Il y a un peu plus de 50 ans, dans un monde occidental corseté par les conservatismes et les interdits et plus particulièrement dans une Amérique patriarcale et matérialiste, sûre de ses valeurs face au bloc soviétique mais pratiquant la ségrégation raciale, et qui allait s’enliser dans la guerre du Vietnam, naissait un mouvement totalement inédit : celui des hippies. « Peace and love », paix et amour proclamaient les jeunes gens d’une génération éprise de liberté et d’émancipation individuelle et collective, abhorrant la guerre, avide de nouvelles expériences, de libération sexuelle, de lectures puissantes et de nouvelles musiques. Bref d’un nouveau monde.
Cette révolution du « flower power » née aux Etats-Unis, cette idée qu’une autre société était possible – et souhaitable – allait essaimer partout dans le monde, entraînant avec elle toute une jeunesse en pantalon patte d’éléphant, chemise à fleurs et cheveux longs, de WoodStock à Mai-68, des plateaux de Katmandou à ceux du Larzac, des vallées de l’Ariège aux plages d’Ibiza, des communautés aux bancs des universités.
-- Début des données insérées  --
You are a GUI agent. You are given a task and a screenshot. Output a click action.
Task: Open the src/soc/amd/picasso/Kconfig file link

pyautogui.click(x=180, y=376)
La fin de la guerre du Vietnam en 1975 correspondit au déclin du mouvement qui a vu sa contre-culture finalement avalée par un système économique capitaliste toujours prompt à recycler ce qui fait le succès de l’air du temps. Une récupération d’autant plus facilitée que certains des libertaires d’alors sont devenus de parfaits libéraux…
Dès lors que reste-t-il aujourd’hui du mouvement hippie ? Au-delà de son incontestable apport culturel mais de son échec politique à radicalement transformer la société, il perdure l’un des aspects qui le cimenta : le rapport de l’homme à la nature. Un rapport qui, hier secondaire, est devenu l’une des préoccupations majeures de la société, à l’heure où les conséquences du réchauffement climatique et donc de la responsabilité écologique de l’Homme sont devenues incontournables.
Ainsi, à défaut de réels héritiers – les bobos, les hipsters, les écolos, les vegans le sont-ils vraiment ? – le mouvement hippie a laissé en héritage cette question environnementale qui aura bien besoin de paix et d’amour pour se régler.
(Editorial publié dans La Dépêche du Midi du samedi 31 juillet 2021)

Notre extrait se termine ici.